Your goal: Gather, from the data below, each line in which the word "Collapse" occurs.

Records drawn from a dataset
▶
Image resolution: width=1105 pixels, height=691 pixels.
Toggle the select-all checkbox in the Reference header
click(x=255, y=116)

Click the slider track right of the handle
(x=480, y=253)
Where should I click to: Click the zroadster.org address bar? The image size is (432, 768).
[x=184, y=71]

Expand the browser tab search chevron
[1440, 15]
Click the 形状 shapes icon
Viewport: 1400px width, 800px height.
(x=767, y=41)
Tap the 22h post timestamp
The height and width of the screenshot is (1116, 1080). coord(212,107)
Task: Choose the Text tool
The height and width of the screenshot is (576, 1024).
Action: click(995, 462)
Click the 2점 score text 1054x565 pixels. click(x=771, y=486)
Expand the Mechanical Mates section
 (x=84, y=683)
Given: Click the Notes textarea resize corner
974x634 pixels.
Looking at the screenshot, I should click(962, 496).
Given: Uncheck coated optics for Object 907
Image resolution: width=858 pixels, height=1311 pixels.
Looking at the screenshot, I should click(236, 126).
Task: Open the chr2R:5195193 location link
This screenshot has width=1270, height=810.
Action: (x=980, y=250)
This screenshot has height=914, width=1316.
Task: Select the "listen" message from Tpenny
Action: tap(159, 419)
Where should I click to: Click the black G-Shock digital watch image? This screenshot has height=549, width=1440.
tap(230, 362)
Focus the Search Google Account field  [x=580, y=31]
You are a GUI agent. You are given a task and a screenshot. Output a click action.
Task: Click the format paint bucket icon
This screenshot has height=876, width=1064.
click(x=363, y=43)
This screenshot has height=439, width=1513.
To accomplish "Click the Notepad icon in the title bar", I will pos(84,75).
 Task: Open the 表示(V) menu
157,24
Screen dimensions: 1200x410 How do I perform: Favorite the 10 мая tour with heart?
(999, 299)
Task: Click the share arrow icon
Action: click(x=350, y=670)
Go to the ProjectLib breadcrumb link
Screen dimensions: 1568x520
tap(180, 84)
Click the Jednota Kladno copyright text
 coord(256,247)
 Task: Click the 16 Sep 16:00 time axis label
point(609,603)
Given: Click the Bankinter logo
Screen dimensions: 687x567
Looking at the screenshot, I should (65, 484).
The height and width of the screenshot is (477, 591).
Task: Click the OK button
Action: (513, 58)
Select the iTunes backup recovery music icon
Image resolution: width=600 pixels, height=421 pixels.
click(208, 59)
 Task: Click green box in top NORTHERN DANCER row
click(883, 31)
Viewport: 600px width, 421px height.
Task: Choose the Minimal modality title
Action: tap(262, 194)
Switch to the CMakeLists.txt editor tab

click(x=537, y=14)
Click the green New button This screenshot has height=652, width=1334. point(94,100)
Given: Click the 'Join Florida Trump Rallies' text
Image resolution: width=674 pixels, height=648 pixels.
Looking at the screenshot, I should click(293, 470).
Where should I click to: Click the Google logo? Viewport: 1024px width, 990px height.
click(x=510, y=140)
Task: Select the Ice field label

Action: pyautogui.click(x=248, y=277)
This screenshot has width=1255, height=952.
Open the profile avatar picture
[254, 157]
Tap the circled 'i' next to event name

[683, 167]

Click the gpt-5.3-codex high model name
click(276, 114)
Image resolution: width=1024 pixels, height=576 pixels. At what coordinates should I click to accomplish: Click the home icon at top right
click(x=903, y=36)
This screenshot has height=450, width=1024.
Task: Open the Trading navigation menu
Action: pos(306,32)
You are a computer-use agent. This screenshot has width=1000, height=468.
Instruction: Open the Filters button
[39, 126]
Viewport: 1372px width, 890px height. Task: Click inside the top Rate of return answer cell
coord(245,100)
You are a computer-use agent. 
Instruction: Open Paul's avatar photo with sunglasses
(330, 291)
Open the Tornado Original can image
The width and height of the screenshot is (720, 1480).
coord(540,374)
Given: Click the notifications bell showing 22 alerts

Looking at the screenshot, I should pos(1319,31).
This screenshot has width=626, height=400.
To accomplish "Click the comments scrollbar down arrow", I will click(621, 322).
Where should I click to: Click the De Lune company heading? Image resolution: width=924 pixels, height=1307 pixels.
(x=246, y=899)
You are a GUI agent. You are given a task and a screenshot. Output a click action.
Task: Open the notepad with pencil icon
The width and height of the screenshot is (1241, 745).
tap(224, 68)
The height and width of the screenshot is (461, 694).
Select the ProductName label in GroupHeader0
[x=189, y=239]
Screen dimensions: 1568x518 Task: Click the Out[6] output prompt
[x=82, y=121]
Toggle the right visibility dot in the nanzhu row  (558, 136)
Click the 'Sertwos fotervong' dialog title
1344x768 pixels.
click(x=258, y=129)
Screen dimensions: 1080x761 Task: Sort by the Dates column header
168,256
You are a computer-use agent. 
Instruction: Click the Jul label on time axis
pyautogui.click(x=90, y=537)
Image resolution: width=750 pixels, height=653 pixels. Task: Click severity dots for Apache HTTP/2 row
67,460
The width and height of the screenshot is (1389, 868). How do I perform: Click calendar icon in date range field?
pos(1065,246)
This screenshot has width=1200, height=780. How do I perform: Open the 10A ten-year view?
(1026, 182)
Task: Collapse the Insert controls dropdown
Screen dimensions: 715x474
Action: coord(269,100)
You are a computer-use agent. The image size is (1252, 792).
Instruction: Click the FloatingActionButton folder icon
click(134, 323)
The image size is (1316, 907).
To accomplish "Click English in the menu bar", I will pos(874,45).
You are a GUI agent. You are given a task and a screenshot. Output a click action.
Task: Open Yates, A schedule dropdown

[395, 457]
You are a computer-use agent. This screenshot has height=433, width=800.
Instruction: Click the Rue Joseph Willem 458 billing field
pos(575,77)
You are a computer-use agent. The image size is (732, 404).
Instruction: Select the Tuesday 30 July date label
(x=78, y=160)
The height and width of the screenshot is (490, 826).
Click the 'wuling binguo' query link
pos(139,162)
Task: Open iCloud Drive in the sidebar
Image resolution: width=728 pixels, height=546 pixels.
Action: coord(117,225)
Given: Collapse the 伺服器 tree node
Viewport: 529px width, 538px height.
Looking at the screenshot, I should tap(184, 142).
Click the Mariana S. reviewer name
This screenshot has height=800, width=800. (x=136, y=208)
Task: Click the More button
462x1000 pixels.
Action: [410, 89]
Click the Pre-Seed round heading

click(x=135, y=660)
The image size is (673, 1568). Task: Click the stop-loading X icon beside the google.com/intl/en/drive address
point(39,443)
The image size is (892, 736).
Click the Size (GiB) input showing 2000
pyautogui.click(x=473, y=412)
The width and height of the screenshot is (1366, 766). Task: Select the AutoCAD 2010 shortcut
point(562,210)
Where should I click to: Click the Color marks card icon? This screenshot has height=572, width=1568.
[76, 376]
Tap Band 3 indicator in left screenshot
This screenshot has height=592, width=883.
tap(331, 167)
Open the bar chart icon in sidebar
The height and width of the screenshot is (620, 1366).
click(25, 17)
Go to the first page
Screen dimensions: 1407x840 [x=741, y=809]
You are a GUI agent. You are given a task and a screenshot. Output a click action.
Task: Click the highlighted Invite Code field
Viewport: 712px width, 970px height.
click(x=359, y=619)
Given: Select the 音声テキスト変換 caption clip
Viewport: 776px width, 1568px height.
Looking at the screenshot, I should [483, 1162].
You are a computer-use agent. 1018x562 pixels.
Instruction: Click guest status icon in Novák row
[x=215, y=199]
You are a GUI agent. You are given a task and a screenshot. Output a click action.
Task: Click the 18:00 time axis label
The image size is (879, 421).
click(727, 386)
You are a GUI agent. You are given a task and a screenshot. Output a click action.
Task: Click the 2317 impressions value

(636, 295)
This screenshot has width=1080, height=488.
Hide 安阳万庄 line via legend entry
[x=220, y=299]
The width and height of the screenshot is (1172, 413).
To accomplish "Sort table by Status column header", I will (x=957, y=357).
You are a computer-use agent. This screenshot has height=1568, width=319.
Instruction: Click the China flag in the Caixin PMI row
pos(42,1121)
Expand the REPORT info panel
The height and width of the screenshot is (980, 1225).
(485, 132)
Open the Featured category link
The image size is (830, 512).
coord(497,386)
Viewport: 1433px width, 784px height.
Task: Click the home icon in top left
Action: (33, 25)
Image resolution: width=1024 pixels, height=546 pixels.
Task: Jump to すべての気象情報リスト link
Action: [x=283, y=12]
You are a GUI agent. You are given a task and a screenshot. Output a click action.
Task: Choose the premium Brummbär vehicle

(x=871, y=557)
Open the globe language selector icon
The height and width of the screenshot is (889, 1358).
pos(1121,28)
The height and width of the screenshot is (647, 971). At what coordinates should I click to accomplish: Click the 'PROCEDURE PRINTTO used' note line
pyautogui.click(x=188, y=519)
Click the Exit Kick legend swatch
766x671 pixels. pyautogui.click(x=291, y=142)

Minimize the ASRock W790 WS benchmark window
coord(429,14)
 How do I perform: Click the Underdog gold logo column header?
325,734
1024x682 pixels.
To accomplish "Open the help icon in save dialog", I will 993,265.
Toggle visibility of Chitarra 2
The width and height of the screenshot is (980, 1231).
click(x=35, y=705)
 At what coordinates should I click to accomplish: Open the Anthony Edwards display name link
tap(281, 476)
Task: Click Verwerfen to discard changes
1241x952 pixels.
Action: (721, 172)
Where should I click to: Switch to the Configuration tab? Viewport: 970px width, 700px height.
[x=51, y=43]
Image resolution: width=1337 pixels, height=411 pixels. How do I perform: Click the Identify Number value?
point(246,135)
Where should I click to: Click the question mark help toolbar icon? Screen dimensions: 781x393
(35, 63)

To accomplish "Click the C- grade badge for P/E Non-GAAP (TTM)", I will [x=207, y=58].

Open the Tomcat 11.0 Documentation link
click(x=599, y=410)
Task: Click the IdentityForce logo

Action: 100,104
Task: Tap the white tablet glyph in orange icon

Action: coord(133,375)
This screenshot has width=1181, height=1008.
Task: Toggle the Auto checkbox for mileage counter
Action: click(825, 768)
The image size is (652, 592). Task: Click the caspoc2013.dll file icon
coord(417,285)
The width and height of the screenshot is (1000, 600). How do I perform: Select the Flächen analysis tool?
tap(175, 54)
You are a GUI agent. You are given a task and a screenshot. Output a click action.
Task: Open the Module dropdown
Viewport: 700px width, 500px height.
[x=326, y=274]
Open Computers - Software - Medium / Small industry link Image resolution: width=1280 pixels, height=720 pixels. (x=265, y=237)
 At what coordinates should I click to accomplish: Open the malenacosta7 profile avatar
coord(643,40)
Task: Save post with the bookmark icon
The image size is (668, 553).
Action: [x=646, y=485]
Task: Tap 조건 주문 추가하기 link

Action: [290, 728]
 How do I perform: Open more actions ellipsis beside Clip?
◀
Answer for the task:
Task: Collapse the Insert controls dropdown
Given: Collapse the 伺服器 tree node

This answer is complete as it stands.